→ **Exercise aim**: Look through the records that follow and state how many lines hold the word "beside", without adding anything.

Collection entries
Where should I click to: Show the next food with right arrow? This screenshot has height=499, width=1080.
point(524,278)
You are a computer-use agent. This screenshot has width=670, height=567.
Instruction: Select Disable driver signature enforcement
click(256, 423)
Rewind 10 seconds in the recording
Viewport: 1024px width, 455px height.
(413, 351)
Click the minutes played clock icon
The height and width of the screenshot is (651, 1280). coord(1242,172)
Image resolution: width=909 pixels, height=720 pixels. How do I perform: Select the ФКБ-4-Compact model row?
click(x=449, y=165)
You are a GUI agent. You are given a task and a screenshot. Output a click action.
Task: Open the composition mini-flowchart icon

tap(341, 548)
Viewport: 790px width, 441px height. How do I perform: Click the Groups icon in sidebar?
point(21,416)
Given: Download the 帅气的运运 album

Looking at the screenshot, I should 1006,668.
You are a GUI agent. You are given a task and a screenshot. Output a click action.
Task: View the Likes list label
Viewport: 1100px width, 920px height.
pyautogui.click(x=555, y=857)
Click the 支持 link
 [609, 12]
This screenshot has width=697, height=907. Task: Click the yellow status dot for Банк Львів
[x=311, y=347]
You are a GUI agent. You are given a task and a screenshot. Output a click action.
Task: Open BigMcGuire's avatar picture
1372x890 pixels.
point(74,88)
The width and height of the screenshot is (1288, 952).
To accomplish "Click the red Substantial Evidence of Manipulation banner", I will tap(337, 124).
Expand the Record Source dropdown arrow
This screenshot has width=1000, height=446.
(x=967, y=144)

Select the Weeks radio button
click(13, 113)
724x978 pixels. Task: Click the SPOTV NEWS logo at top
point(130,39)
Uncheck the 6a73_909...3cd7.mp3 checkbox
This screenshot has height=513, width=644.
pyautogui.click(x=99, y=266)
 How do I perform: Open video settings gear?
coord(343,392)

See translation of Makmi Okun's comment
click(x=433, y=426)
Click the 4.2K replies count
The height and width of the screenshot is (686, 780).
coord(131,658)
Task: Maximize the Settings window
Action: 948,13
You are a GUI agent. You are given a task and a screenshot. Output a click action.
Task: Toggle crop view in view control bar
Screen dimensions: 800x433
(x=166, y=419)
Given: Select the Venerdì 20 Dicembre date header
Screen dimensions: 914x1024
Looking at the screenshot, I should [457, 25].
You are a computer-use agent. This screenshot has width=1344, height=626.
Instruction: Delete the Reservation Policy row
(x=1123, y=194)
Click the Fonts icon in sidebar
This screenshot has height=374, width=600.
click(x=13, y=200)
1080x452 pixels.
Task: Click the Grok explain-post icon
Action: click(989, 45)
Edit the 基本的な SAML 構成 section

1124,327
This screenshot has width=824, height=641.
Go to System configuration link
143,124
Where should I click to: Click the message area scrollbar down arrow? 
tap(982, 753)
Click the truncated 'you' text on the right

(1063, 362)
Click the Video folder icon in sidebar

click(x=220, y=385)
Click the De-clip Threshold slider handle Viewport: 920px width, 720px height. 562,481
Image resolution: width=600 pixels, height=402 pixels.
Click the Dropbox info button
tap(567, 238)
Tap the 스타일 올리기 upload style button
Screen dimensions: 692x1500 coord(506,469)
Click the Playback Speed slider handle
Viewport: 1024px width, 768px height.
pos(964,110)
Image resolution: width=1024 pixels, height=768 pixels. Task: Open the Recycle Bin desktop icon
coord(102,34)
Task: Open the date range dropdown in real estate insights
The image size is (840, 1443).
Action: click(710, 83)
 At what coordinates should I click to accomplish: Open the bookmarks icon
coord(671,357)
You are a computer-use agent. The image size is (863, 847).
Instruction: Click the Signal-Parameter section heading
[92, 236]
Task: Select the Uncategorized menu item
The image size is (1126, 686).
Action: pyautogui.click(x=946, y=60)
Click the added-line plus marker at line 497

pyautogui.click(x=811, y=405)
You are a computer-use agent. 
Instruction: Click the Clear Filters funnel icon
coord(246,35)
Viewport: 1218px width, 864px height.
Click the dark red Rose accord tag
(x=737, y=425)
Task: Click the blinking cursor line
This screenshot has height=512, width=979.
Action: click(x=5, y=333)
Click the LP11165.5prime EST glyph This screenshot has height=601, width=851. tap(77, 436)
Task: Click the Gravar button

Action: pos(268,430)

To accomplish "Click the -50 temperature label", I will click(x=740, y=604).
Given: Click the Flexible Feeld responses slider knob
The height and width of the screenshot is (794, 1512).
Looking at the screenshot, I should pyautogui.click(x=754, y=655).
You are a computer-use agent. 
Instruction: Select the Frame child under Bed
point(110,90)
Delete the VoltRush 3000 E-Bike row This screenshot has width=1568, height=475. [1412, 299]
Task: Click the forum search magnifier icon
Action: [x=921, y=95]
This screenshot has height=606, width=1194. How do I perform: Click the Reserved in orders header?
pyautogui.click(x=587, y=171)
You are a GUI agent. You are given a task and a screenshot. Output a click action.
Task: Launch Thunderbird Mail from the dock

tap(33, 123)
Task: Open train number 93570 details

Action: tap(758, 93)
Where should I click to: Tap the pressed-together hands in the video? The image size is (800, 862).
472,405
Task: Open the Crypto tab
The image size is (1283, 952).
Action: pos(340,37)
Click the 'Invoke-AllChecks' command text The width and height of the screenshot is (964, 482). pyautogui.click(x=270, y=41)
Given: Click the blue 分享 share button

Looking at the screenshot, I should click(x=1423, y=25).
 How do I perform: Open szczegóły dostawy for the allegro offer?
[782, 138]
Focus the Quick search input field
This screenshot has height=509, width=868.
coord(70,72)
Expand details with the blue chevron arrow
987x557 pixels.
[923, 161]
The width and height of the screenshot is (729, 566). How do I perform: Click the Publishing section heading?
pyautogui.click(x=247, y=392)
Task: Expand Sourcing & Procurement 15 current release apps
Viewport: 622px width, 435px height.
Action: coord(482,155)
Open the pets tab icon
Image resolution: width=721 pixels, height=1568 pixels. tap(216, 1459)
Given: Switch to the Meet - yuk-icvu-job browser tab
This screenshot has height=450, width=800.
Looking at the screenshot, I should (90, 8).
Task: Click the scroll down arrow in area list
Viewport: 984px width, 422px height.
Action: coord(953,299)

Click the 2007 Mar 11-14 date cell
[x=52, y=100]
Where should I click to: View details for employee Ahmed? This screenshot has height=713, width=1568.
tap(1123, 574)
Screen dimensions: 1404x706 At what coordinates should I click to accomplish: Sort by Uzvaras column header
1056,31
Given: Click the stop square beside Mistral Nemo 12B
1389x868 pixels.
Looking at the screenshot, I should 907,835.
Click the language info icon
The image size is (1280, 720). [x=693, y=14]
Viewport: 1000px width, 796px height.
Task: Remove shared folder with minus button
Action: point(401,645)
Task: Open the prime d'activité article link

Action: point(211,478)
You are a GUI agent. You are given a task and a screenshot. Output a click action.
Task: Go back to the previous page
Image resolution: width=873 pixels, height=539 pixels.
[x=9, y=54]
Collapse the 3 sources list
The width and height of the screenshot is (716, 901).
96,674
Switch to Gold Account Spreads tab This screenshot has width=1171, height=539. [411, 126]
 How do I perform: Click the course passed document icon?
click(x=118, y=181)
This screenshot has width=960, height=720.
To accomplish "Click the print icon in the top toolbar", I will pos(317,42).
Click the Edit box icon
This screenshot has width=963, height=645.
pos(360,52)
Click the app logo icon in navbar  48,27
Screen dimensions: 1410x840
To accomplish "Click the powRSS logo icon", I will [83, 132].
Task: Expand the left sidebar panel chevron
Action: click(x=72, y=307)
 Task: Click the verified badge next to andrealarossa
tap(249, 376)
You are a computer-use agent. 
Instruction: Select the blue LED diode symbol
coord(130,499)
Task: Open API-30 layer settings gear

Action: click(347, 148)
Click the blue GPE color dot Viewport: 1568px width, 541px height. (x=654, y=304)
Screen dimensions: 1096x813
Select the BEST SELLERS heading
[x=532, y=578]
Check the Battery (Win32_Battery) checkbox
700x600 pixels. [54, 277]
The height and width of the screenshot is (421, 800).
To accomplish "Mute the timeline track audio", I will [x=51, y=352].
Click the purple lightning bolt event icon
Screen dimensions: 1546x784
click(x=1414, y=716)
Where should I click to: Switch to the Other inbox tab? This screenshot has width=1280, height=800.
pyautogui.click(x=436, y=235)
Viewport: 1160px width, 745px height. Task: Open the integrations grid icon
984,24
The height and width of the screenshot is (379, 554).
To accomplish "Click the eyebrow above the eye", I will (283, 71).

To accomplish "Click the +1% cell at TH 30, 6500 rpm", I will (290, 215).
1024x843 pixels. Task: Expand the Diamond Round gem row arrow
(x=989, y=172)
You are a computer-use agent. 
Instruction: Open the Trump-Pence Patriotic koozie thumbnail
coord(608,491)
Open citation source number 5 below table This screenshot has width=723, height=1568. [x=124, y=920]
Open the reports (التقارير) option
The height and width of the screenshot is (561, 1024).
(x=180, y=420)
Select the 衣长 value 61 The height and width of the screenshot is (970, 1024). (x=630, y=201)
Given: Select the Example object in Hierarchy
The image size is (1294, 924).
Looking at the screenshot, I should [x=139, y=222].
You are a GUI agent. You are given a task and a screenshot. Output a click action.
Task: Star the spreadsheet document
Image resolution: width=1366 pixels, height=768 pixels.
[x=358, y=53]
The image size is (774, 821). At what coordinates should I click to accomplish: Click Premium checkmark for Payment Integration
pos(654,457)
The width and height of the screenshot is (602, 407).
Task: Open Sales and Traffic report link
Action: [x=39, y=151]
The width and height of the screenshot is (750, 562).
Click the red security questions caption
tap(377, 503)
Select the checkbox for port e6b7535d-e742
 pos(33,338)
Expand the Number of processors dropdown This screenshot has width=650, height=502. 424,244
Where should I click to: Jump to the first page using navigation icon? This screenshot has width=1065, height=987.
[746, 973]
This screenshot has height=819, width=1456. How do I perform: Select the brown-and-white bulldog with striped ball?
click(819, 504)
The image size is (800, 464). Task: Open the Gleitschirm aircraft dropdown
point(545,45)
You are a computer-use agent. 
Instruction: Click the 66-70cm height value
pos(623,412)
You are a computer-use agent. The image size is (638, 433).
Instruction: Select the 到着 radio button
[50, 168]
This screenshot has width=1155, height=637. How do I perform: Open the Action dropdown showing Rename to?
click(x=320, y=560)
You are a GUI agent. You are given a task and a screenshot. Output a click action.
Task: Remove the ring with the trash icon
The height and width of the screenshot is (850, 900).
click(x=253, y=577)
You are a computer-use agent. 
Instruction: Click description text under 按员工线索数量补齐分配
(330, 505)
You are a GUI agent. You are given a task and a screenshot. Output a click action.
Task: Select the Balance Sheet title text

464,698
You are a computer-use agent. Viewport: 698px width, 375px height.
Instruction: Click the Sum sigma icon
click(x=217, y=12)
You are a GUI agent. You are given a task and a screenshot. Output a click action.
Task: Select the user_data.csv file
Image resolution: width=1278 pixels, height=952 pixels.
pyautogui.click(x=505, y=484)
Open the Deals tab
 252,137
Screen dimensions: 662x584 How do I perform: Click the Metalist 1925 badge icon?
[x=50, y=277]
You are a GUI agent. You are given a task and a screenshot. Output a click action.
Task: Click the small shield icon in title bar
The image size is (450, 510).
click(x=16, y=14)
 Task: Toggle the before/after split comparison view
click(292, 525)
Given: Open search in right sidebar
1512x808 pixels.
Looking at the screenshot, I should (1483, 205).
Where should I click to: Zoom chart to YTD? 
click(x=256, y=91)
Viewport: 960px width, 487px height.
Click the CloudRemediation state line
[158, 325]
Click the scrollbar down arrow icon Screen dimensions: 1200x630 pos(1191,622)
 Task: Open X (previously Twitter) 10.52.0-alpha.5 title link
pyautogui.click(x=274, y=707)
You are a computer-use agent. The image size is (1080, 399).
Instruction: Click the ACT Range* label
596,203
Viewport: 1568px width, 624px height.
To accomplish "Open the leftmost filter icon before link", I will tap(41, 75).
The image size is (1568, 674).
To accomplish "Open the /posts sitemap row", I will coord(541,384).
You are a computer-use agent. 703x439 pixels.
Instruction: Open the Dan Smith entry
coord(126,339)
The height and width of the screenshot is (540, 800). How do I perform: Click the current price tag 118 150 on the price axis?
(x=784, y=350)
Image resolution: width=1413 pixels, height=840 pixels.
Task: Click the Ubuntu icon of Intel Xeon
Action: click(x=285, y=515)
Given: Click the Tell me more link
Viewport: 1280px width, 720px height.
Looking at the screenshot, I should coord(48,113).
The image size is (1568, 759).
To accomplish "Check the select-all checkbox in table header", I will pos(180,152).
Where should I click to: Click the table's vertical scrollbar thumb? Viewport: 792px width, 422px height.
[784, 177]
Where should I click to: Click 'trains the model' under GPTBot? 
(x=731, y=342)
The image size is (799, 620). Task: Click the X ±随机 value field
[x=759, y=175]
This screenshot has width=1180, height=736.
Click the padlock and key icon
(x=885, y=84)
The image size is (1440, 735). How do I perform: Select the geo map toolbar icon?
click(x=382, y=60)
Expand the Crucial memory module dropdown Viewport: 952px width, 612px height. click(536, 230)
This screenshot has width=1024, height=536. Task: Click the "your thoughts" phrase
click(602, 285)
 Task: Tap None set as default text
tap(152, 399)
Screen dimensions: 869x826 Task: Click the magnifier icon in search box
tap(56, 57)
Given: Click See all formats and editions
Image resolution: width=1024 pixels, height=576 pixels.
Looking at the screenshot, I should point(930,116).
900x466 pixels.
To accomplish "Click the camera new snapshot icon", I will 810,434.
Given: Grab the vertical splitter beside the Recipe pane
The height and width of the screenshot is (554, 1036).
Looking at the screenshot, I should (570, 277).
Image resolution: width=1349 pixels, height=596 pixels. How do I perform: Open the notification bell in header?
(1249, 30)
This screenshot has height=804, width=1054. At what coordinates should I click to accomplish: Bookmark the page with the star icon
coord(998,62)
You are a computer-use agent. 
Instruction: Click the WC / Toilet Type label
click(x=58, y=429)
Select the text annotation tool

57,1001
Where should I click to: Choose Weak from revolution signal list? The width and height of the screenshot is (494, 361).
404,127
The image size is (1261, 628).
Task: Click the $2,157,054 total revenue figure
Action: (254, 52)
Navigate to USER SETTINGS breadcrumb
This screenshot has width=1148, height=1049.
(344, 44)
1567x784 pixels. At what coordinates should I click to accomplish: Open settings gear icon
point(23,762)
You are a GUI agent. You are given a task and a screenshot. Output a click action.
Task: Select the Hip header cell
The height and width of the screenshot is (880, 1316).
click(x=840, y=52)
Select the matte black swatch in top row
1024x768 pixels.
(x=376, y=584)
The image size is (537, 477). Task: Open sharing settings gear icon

→ **Answer area**: 2